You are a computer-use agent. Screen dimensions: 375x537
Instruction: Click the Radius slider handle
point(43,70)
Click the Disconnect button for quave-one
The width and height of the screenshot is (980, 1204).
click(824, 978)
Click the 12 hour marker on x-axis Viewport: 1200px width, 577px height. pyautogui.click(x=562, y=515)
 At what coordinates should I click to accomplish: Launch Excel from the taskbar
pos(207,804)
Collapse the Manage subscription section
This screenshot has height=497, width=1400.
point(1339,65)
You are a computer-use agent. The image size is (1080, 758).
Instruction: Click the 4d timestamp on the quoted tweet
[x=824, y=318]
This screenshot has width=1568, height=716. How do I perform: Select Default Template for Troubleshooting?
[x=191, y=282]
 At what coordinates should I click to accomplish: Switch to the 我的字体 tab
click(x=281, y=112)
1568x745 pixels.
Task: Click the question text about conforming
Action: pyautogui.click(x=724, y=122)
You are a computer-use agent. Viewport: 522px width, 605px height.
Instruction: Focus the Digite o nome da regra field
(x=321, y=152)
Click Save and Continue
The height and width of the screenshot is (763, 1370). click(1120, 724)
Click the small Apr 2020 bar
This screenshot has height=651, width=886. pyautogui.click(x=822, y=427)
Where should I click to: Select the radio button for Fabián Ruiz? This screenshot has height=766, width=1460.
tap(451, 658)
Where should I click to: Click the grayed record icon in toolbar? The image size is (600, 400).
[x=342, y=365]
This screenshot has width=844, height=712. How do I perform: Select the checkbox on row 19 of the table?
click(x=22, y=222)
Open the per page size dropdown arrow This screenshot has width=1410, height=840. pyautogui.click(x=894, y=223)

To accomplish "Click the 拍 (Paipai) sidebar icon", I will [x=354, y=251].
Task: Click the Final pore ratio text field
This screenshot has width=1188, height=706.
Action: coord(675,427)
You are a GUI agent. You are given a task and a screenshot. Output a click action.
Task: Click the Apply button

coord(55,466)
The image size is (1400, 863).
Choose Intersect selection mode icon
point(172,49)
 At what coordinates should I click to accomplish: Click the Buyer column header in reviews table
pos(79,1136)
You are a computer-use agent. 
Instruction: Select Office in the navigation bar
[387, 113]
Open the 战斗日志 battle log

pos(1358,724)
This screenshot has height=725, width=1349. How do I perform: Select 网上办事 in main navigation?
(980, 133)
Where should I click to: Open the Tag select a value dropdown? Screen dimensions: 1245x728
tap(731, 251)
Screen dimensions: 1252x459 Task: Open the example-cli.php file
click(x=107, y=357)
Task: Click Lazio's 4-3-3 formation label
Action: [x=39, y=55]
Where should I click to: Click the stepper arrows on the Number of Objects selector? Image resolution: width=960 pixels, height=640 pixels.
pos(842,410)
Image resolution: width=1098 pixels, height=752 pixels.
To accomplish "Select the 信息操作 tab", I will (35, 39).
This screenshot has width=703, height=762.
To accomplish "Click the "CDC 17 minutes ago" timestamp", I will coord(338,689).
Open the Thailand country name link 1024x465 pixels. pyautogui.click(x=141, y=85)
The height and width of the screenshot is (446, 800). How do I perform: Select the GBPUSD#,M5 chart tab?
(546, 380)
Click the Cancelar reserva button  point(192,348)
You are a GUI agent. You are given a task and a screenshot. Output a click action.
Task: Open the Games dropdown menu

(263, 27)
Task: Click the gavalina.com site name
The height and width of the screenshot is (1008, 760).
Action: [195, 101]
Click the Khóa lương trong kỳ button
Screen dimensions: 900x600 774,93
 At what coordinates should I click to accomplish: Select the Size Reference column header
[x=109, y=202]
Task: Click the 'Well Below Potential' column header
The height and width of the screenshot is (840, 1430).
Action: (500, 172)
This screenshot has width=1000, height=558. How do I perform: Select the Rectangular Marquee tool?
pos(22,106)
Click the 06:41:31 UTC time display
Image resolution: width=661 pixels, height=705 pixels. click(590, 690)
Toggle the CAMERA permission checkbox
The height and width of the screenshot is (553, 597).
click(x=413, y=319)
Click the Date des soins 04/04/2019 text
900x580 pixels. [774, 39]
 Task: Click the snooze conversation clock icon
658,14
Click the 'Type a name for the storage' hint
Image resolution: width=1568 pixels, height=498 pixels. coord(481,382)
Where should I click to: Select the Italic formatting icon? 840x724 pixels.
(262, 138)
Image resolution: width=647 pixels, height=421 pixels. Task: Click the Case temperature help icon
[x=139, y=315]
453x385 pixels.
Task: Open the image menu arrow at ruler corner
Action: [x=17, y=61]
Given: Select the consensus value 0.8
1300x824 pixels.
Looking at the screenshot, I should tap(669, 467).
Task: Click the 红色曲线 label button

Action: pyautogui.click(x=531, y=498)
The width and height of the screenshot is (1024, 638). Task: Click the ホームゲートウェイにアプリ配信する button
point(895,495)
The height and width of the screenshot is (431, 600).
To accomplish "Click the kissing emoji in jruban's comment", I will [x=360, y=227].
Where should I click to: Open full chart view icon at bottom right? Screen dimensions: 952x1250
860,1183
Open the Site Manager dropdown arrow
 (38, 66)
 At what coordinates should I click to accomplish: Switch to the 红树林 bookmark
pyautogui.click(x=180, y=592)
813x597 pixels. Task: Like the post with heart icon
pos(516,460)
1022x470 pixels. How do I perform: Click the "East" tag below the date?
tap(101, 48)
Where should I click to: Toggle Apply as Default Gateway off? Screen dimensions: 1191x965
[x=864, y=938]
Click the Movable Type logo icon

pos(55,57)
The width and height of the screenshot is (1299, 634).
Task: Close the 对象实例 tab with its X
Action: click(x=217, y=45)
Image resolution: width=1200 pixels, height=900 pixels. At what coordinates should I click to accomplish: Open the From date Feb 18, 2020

________

◆ **Task goal**:
The entries above are to be retyped exactly, with nothing left out.

◆ **Your solution**:
You are a computer-use agent. Screen dimensions: 375x537
Instruction: Click the Radius slider handle
point(43,70)
Click the Disconnect button for quave-one
The width and height of the screenshot is (980, 1204).
click(824, 978)
Click the 12 hour marker on x-axis Viewport: 1200px width, 577px height. pyautogui.click(x=562, y=515)
 At what coordinates should I click to accomplish: Launch Excel from the taskbar
pos(207,804)
Collapse the Manage subscription section
This screenshot has height=497, width=1400.
point(1339,65)
You are a computer-use agent. The image size is (1080, 758).
Instruction: Click the 4d timestamp on the quoted tweet
[x=824, y=318]
This screenshot has width=1568, height=716. How do I perform: Select Default Template for Troubleshooting?
[x=191, y=282]
 At what coordinates should I click to accomplish: Switch to the 我的字体 tab
click(x=281, y=112)
1568x745 pixels.
Task: Click the question text about conforming
Action: pyautogui.click(x=724, y=122)
You are a computer-use agent. Viewport: 522px width, 605px height.
Instruction: Focus the Digite o nome da regra field
(x=321, y=152)
Click Save and Continue
The height and width of the screenshot is (763, 1370). click(1120, 724)
Click the small Apr 2020 bar
This screenshot has height=651, width=886. pyautogui.click(x=822, y=427)
Where should I click to: Select the radio button for Fabián Ruiz? This screenshot has height=766, width=1460.
tap(451, 658)
Where should I click to: Click the grayed record icon in toolbar? The image size is (600, 400).
[x=342, y=365]
This screenshot has width=844, height=712. How do I perform: Select the checkbox on row 19 of the table?
click(x=22, y=222)
Open the per page size dropdown arrow This screenshot has width=1410, height=840. pyautogui.click(x=894, y=223)

To accomplish "Click the 拍 (Paipai) sidebar icon", I will [x=354, y=251].
Task: Click the Final pore ratio text field
This screenshot has width=1188, height=706.
Action: coord(675,427)
You are a GUI agent. You are given a task and a screenshot. Output a click action.
Task: Click the Apply button

coord(55,466)
The image size is (1400, 863).
Choose Intersect selection mode icon
point(172,49)
 At what coordinates should I click to accomplish: Click the Buyer column header in reviews table
pos(79,1136)
You are a computer-use agent. 
Instruction: Select Office in the navigation bar
[387, 113]
Open the 战斗日志 battle log

pos(1358,724)
This screenshot has height=725, width=1349. How do I perform: Select 网上办事 in main navigation?
(980, 133)
Where should I click to: Open the Tag select a value dropdown? Screen dimensions: 1245x728
tap(731, 251)
Screen dimensions: 1252x459 Task: Open the example-cli.php file
click(x=107, y=357)
Task: Click Lazio's 4-3-3 formation label
Action: [x=39, y=55]
Where should I click to: Click the stepper arrows on the Number of Objects selector? Image resolution: width=960 pixels, height=640 pixels.
pos(842,410)
Image resolution: width=1098 pixels, height=752 pixels.
To accomplish "Select the 信息操作 tab", I will (35, 39).
This screenshot has width=703, height=762.
To accomplish "Click the "CDC 17 minutes ago" timestamp", I will coord(338,689).
Open the Thailand country name link 1024x465 pixels. pyautogui.click(x=141, y=85)
The height and width of the screenshot is (446, 800). How do I perform: Select the GBPUSD#,M5 chart tab?
(546, 380)
Click the Cancelar reserva button  point(192,348)
You are a GUI agent. You are given a task and a screenshot. Output a click action.
Task: Open the Games dropdown menu

(263, 27)
Task: Click the gavalina.com site name
The height and width of the screenshot is (1008, 760).
Action: [195, 101]
Click the Khóa lương trong kỳ button
Screen dimensions: 900x600 774,93
 At what coordinates should I click to accomplish: Select the Size Reference column header
[x=109, y=202]
Task: Click the 'Well Below Potential' column header
The height and width of the screenshot is (840, 1430).
Action: (500, 172)
This screenshot has width=1000, height=558. How do I perform: Select the Rectangular Marquee tool?
pos(22,106)
Click the 06:41:31 UTC time display
Image resolution: width=661 pixels, height=705 pixels. click(590, 690)
Toggle the CAMERA permission checkbox
The height and width of the screenshot is (553, 597).
click(x=413, y=319)
Click the Date des soins 04/04/2019 text
900x580 pixels. [774, 39]
 Task: Click the snooze conversation clock icon
658,14
Click the 'Type a name for the storage' hint
Image resolution: width=1568 pixels, height=498 pixels. coord(481,382)
Where should I click to: Select the Italic formatting icon? 840x724 pixels.
(262, 138)
Image resolution: width=647 pixels, height=421 pixels. Task: Click the Case temperature help icon
[x=139, y=315]
453x385 pixels.
Task: Open the image menu arrow at ruler corner
Action: [x=17, y=61]
Given: Select the consensus value 0.8
1300x824 pixels.
Looking at the screenshot, I should tap(669, 467).
Task: Click the 红色曲线 label button

Action: pyautogui.click(x=531, y=498)
The width and height of the screenshot is (1024, 638). Task: Click the ホームゲートウェイにアプリ配信する button
point(895,495)
The height and width of the screenshot is (431, 600).
To accomplish "Click the kissing emoji in jruban's comment", I will [x=360, y=227].
Where should I click to: Open full chart view icon at bottom right? Screen dimensions: 952x1250
860,1183
Open the Site Manager dropdown arrow
 (38, 66)
 At what coordinates should I click to accomplish: Switch to the 红树林 bookmark
pyautogui.click(x=180, y=592)
813x597 pixels. Task: Like the post with heart icon
pos(516,460)
1022x470 pixels. How do I perform: Click the "East" tag below the date?
tap(101, 48)
Where should I click to: Toggle Apply as Default Gateway off? Screen dimensions: 1191x965
[x=864, y=938]
Click the Movable Type logo icon

pos(55,57)
The width and height of the screenshot is (1299, 634).
Task: Close the 对象实例 tab with its X
Action: click(x=217, y=45)
Image resolution: width=1200 pixels, height=900 pixels. At what coordinates should I click to accomplish: Open the From date Feb 18, 2020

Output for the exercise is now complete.